# TASK ITEM
In full and without change, transcribe the records below.

# SOURCE DATA
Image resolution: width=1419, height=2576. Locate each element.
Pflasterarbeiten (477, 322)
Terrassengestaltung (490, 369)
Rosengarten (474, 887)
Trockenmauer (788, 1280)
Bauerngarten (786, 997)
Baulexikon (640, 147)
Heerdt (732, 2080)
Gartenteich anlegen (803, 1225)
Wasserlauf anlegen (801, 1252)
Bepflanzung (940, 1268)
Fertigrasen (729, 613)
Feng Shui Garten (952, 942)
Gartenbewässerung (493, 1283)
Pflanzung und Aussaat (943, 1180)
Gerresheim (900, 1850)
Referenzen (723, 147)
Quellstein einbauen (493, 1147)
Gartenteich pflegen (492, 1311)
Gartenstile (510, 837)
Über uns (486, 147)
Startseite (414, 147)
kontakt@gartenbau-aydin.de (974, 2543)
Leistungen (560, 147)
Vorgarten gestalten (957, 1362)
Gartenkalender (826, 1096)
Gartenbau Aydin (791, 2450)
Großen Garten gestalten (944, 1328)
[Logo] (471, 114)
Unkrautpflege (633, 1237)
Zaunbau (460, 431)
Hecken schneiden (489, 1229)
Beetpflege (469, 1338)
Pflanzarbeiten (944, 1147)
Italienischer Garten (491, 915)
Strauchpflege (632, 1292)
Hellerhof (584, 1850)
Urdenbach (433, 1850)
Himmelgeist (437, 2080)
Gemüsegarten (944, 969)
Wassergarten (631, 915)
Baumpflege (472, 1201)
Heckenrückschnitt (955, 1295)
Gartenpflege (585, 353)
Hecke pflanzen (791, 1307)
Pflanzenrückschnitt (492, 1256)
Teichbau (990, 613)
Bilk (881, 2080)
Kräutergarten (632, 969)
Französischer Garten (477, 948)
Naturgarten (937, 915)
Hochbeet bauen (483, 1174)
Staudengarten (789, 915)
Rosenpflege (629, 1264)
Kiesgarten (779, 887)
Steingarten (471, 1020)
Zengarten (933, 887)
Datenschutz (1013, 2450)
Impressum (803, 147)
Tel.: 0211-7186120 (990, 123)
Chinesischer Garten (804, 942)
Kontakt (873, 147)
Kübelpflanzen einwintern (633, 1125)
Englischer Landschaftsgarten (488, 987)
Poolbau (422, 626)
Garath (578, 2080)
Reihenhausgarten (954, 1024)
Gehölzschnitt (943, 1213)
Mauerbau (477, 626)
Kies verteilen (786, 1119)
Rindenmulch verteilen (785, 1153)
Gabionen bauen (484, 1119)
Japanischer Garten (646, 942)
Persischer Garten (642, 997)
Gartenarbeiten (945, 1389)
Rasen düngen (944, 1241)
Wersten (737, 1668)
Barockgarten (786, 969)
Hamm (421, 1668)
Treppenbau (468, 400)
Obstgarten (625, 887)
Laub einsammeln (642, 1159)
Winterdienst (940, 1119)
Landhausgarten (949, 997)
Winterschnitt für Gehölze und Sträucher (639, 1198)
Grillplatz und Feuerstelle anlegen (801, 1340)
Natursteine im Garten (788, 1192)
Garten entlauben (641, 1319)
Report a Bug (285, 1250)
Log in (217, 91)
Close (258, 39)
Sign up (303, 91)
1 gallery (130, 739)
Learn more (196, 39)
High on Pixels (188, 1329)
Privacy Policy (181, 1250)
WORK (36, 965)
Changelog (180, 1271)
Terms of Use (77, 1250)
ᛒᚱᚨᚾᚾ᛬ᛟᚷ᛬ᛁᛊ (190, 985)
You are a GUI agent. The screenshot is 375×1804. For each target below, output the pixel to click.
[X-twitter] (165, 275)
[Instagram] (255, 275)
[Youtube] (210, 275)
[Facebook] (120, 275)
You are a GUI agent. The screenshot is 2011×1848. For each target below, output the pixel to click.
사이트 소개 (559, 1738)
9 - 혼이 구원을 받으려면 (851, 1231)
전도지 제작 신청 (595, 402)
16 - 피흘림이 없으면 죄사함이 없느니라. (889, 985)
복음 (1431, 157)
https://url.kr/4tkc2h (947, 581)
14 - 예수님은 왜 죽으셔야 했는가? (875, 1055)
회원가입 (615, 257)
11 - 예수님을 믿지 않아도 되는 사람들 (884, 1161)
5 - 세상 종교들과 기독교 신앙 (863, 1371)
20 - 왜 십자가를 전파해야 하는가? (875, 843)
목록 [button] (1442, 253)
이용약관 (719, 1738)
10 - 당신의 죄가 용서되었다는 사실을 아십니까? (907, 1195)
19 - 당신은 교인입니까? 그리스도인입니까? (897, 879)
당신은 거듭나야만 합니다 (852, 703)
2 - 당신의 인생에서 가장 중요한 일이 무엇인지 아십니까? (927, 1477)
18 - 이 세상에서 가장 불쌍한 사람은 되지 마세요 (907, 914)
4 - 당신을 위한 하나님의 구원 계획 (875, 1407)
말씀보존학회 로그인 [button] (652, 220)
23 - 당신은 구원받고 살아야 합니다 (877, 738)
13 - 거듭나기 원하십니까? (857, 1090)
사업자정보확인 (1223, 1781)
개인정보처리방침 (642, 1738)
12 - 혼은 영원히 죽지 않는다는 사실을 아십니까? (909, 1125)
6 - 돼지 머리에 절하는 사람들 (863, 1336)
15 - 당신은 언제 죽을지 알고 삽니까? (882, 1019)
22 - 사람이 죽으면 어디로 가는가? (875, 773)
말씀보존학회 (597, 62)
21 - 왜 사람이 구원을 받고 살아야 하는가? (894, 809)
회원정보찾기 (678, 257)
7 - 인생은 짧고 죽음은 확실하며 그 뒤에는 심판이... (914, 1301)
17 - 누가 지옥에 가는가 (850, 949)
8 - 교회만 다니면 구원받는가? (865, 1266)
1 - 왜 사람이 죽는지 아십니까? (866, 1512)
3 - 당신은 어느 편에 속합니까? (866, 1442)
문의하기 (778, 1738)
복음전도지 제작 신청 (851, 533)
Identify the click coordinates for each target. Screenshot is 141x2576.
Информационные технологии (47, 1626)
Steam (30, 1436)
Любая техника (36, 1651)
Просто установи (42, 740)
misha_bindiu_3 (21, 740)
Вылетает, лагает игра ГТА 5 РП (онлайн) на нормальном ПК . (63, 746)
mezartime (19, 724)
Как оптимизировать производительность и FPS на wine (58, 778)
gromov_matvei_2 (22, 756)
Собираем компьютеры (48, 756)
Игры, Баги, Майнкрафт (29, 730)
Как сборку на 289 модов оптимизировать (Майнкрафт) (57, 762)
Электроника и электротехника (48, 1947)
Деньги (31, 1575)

# RESULT OF THE EXERCISE
Image resolution: width=1419, height=2576. Locate each element.
Pflasterarbeiten (477, 322)
Terrassengestaltung (490, 369)
Rosengarten (474, 887)
Trockenmauer (788, 1280)
Bauerngarten (786, 997)
Baulexikon (640, 147)
Heerdt (732, 2080)
Gartenteich anlegen (803, 1225)
Wasserlauf anlegen (801, 1252)
Bepflanzung (940, 1268)
Fertigrasen (729, 613)
Feng Shui Garten (952, 942)
Gartenbewässerung (493, 1283)
Pflanzung und Aussaat (943, 1180)
Gerresheim (900, 1850)
Referenzen (723, 147)
Quellstein einbauen (493, 1147)
Gartenteich pflegen (492, 1311)
Gartenstile (510, 837)
Über uns (486, 147)
Startseite (414, 147)
kontakt@gartenbau-aydin.de (974, 2543)
Leistungen (560, 147)
Vorgarten gestalten (957, 1362)
Gartenkalender (826, 1096)
Gartenbau Aydin (791, 2450)
Großen Garten gestalten (944, 1328)
[Logo] (471, 114)
Unkrautpflege (633, 1237)
Zaunbau (460, 431)
Hecken schneiden (489, 1229)
Beetpflege (469, 1338)
Pflanzarbeiten (944, 1147)
Italienischer Garten (491, 915)
Strauchpflege (632, 1292)
Hellerhof (584, 1850)
Urdenbach (433, 1850)
Himmelgeist (437, 2080)
Gemüsegarten (944, 969)
Wassergarten (631, 915)
Baumpflege (472, 1201)
Heckenrückschnitt (955, 1295)
Gartenpflege (585, 353)
Hecke pflanzen (791, 1307)
Pflanzenrückschnitt (492, 1256)
Teichbau (990, 613)
Bilk (881, 2080)
Kräutergarten (632, 969)
Französischer Garten (477, 948)
Naturgarten (937, 915)
Hochbeet bauen (483, 1174)
Staudengarten (789, 915)
Rosenpflege (629, 1264)
Kiesgarten (779, 887)
Steingarten (471, 1020)
Zengarten (933, 887)
Datenschutz (1013, 2450)
Impressum (803, 147)
Tel.: 0211-7186120 (990, 123)
Chinesischer Garten (804, 942)
Kontakt (873, 147)
Kübelpflanzen einwintern (633, 1125)
Englischer Landschaftsgarten (488, 987)
Poolbau (422, 626)
Garath (578, 2080)
Reihenhausgarten (954, 1024)
Gehölzschnitt (943, 1213)
Mauerbau (477, 626)
Kies verteilen (786, 1119)
Rindenmulch verteilen (785, 1153)
Gabionen bauen (484, 1119)
Japanischer Garten (646, 942)
Persischer Garten (642, 997)
Gartenarbeiten (945, 1389)
Rasen düngen (944, 1241)
Wersten (737, 1668)
Barockgarten (786, 969)
Hamm (421, 1668)
Treppenbau (468, 400)
Obstgarten (625, 887)
Laub einsammeln (642, 1159)
Winterdienst (940, 1119)
Landhausgarten (949, 997)
Winterschnitt für Gehölze und Sträucher (639, 1198)
Grillplatz und Feuerstelle anlegen (801, 1340)
Natursteine im Garten (788, 1192)
Garten entlauben (641, 1319)
Report a Bug (285, 1250)
Log in (217, 91)
Close (258, 39)
Sign up (303, 91)
1 gallery (130, 739)
Learn more (196, 39)
High on Pixels (188, 1329)
Privacy Policy (181, 1250)
WORK (36, 965)
Changelog (180, 1271)
Terms of Use (77, 1250)
ᛒᚱᚨᚾᚾ᛬ᛟᚷ᛬ᛁᛊ (190, 985)
You are a GUI agent. The screenshot is 375×1804. For each target below, output the pixel to click.
[X-twitter] (165, 275)
[Instagram] (255, 275)
[Youtube] (210, 275)
[Facebook] (120, 275)
You are a GUI agent. The screenshot is 2011×1848. For each target below, output the pixel to click.
사이트 소개 (559, 1738)
9 - 혼이 구원을 받으려면 (851, 1231)
전도지 제작 신청 (595, 402)
16 - 피흘림이 없으면 죄사함이 없느니라. (889, 985)
복음 (1431, 157)
https://url.kr/4tkc2h (947, 581)
14 - 예수님은 왜 죽으셔야 했는가? (875, 1055)
회원가입 (615, 257)
11 - 예수님을 믿지 않아도 되는 사람들 (884, 1161)
5 - 세상 종교들과 기독교 신앙 (863, 1371)
20 - 왜 십자가를 전파해야 하는가? (875, 843)
목록 [button] (1442, 253)
이용약관 (719, 1738)
10 - 당신의 죄가 용서되었다는 사실을 아십니까? (907, 1195)
19 - 당신은 교인입니까? 그리스도인입니까? (897, 879)
당신은 거듭나야만 합니다 (852, 703)
2 - 당신의 인생에서 가장 중요한 일이 무엇인지 아십니까? (927, 1477)
18 - 이 세상에서 가장 불쌍한 사람은 되지 마세요 (907, 914)
4 - 당신을 위한 하나님의 구원 계획 (875, 1407)
말씀보존학회 로그인 [button] (652, 220)
23 - 당신은 구원받고 살아야 합니다 (877, 738)
13 - 거듭나기 원하십니까? (857, 1090)
사업자정보확인 (1223, 1781)
개인정보처리방침 (642, 1738)
12 - 혼은 영원히 죽지 않는다는 사실을 아십니까? (909, 1125)
6 - 돼지 머리에 절하는 사람들 (863, 1336)
15 - 당신은 언제 죽을지 알고 삽니까? (882, 1019)
22 - 사람이 죽으면 어디로 가는가? (875, 773)
말씀보존학회 (597, 62)
21 - 왜 사람이 구원을 받고 살아야 하는가? (894, 809)
회원정보찾기 (678, 257)
7 - 인생은 짧고 죽음은 확실하며 그 뒤에는 심판이... (914, 1301)
17 - 누가 지옥에 가는가 (850, 949)
8 - 교회만 다니면 구원받는가? (865, 1266)
1 - 왜 사람이 죽는지 아십니까? (866, 1512)
3 - 당신은 어느 편에 속합니까? (866, 1442)
문의하기 (778, 1738)
복음전도지 제작 신청 (851, 533)
Identify the click coordinates for each target. Screenshot is 141x2576.
Информационные технологии (47, 1626)
Steam (30, 1436)
Любая техника (36, 1651)
Просто установи (42, 740)
misha_bindiu_3 (21, 740)
Вылетает, лагает игра ГТА 5 РП (онлайн) на нормальном ПК . (63, 746)
mezartime (19, 724)
Как оптимизировать производительность и FPS на wine (58, 778)
gromov_matvei_2 (22, 756)
Собираем компьютеры (48, 756)
Игры, Баги, Майнкрафт (29, 730)
Как сборку на 289 модов оптимизировать (Майнкрафт) (57, 762)
Электроника и электротехника (48, 1947)
Деньги (31, 1575)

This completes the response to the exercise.